Pencapaian opini Wajar Tanpa Pengecualian (WTP) tidak lepas dari kerja keras seluruh jajaran Kementerian Koperasi dan Usaha Kecil Menengah (Kemenkop dan UKM).
Kemenkop dan UKM dalam menyajikan Laporan Keuangan tahun 2016 kembali dapat mempertahankan opini WTP dari Badan Pemeriksa Keuangan Republik Indonesia (BPK RI) seperti tahun-tahun sebelumnya. Hal ini dapat dicapai berkat kerja keras jajaran Kemenkop dan UKM dari tahun ke tahun.
Menteri Koperasi dan UKM Anak Agung Gede Ngurah Puspayoga mengatakan, pencapaian opini WTP tersebut tidak terlepas dari semangat dan kerja keras seluruh jajarannya untuk tetap mempertahankan dan meningkatkan Sistem Pengendalian Internal (SPI) melalui pengawasan yang intensif dan berkelanjutan pada semua unit kerja di Kemenkop dan UKM dengan mengacu pada ketentuan dan peraturan perundang-undangan yang berlaku.
Dikatakan Puspoyoga, bahwa program/kegiatan di setiap Unit Kerja Kementerian diawasi melalui Sistem Pengendalian Internal agar tetap memenuhi azas kepatuhan berdasarkan Standar Akuntansi Keuangan Negara.

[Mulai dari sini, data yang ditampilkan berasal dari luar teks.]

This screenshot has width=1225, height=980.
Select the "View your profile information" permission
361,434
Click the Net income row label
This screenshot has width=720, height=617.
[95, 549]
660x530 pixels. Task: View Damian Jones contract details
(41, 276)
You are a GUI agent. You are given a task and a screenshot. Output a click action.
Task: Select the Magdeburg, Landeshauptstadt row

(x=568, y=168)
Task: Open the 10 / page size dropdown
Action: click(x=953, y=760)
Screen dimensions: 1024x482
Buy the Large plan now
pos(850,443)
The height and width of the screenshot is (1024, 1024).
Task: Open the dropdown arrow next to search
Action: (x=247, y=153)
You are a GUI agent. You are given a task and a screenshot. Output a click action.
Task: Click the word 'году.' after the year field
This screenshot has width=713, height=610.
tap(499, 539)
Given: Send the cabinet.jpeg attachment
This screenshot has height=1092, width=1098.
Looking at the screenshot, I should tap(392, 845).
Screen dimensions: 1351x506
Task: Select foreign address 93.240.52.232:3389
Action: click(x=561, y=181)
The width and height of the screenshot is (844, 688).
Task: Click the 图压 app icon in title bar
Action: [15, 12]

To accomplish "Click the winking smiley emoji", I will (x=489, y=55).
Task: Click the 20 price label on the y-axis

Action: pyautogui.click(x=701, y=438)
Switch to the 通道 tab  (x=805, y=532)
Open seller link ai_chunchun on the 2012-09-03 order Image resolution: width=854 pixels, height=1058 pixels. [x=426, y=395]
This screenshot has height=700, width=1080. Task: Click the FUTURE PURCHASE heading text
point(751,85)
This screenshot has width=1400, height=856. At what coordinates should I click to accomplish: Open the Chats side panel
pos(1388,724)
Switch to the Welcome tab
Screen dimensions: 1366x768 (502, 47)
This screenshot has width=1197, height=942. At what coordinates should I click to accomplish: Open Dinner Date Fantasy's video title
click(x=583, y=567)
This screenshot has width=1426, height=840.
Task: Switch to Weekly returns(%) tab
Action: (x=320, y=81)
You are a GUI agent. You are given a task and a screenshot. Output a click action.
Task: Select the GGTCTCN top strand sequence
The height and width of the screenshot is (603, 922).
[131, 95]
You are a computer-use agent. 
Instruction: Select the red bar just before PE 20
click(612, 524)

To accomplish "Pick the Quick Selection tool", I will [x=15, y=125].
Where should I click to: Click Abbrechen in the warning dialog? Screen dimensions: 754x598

“Saya selaku Menteri Koperasi dan UKM juga mengucapkan terima kasih kepada Tim BPK RI yang telah bekerja secara profesional dalam melaksanakan pemeriksaan keuangan di Kemenkop dan UKM” kata Puspayoga dalam keterangan resminya yang diterima MySharing, Jumat (2/6).